→ Estratto della pagina
Società | Bolzano

Chiude il bar Persefone

Venduta la storica “stuzzicheria” di via Rovigo dopo vent’anni d’attività. Con lei finisce il microcosmo creato dal proprietario Carlo Gresia. Un ricordo personale.
Persefone
Foto: SALTO/Val
  • A pranzo per la cena, a cena per il pranzo”. Era questa l’unica richiesta, quasi un motto, ripetuta da Carlo a chi desiderava prenotare al “suo” Persefone: all’ora di pranzo per l’ora di cena, la sera prima per il pranzo del giorno dopo. Al tipo di ordinazione, invece, non veniva posto alcun limite: dalla pizza alla pasta, dalla carne sino addirittura al pesce, “faccio la spesa e vi preparo ciò che desiderate”. Un menù “aperto”, non scritto, valido anche per alunni e alunne delle vicine Manzoni che, usciti da scuola, potevano trovare una piadina calda o qualcos’altro da mangiare prima di rientrare a casa, nell’attesa del pranzo o degli stessi genitori. Genitori che sapevano dove trovare i loro figli: al Persefone. “Li ho visti crescere”, ripete Carlo, e loro tornano anche quando sono diventati grandi, ripete ancora, quando già lavorano o sono iscritti all’università: tornano a salutarmi, dice, e magari torneranno con altri figli, nel ciclo continuo della vita.

→ Dati

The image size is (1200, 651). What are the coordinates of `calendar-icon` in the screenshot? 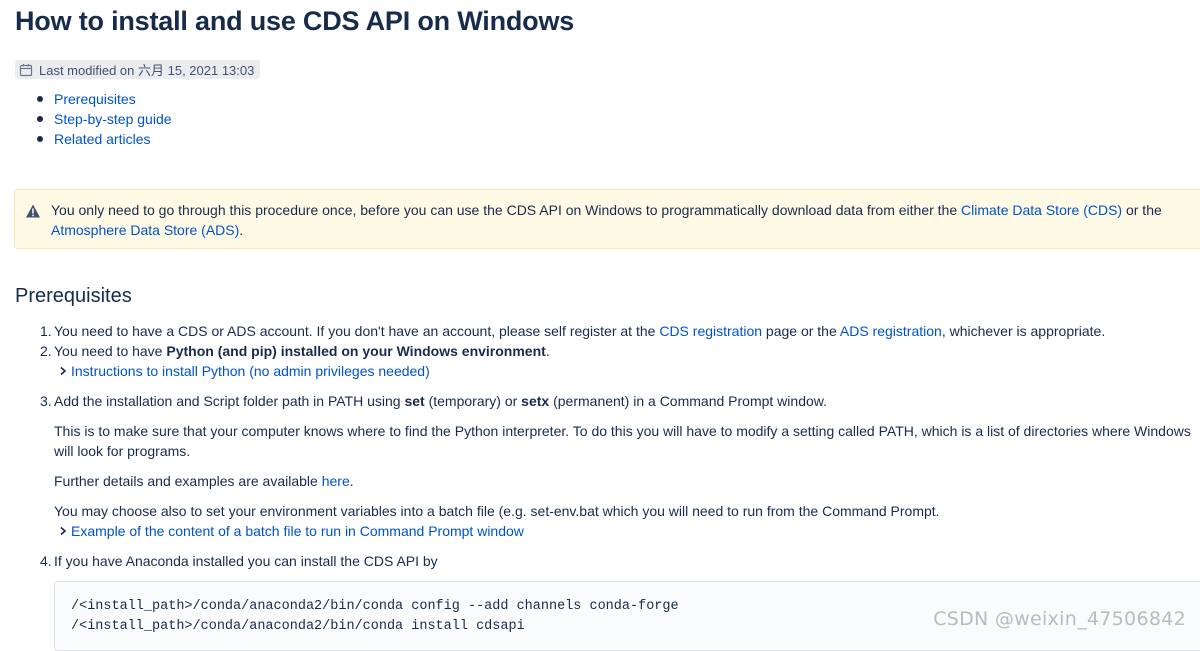 It's located at (26, 70).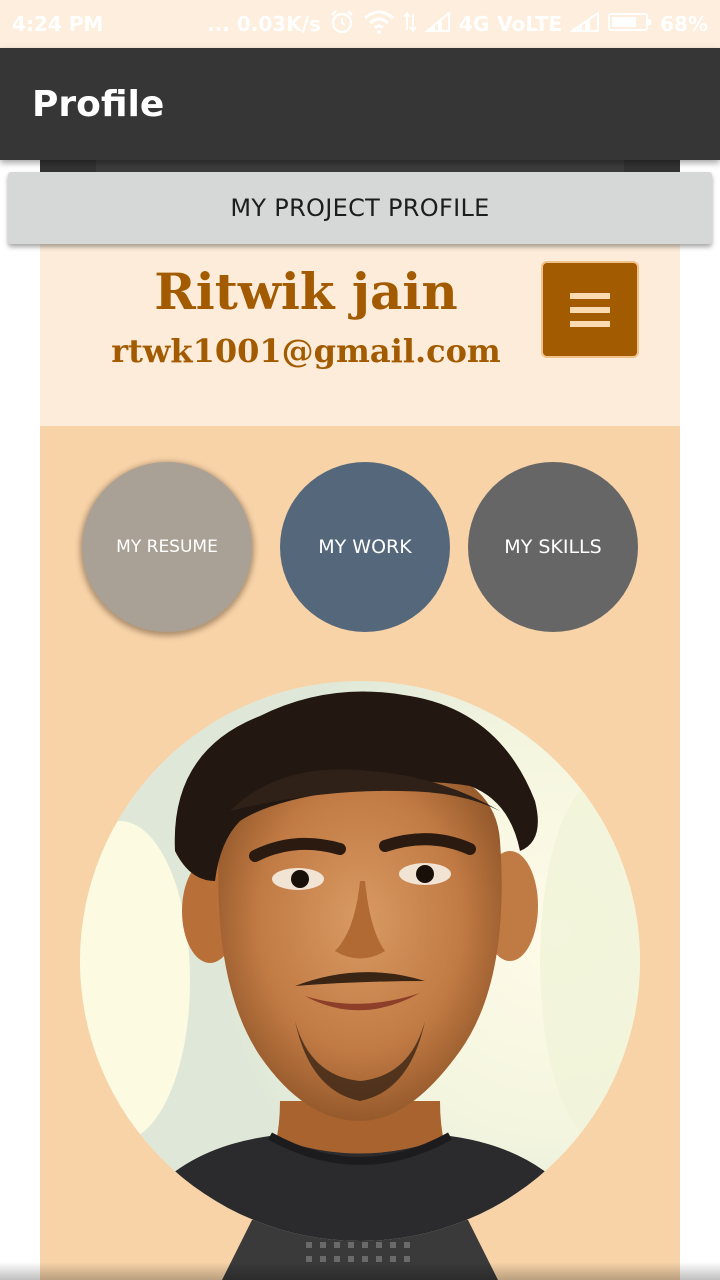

→ Consegna
Scrivi il seguito dell'articolo sulla chiusura del bar Persefone, riprendendo subito dopo l'ultima frase.

→ Risultato
  • Foto: SALTO/Val
  • Il Persefone è rimasto aperto per vent’anni, come solido presidio del quartiere. Un approdo sicuro per le famiglie dell’isolato, dove le adolescenti potevano condividere il medesimo tavolo con anziani un po’ alticci senza che mai si creassero situazioni spiacevoli. Ma anche le cose più belle, prima o poi, finiscono. E un ciclo può chiudersi, per sempre. “Grazie a tutti! Per averci dato l’opportunità di crescere e realizzare un progetto ‘Persefone’ durato vent’anni. Senza clienti come voi sarebbe rimasto solo un sogno! Grazie. Carlo”, recita ora un foglio attaccato alla porta di vetro, accanto a un altro biglietto con scritto “Chiuso”. Perché, una volta realizzato, il sogno finisce qui. Il Persefone chiude.

  • Foto: SALTO/Val
  • Via Rovigo è una via strana. Nella geografia a pettine di via Milano e Via Torino, la strada rodigina incrocia quella milanese e poi, cieca, finisce sulle passeggiate del Lungoisarco. Quel tratto finale è pressoché pedonale e del tutto residenziale: lì termina il mercato settimanale del giovedì e si può sostare all’aperto senza respirare i tubi di scappamento. È su quel tratto di strada che il Persefone teneva i suoi tre tavoli e le sedie di legno, celando ai passanti un fresco cortiletto interno sconosciuto a chi non ne fosse storico avventore. Ma soprattutto una vetrinetta self-service riempita di tartine (quelle che i veneti chiamano “cicchetti”), in assoluto le più buone di Bolzano.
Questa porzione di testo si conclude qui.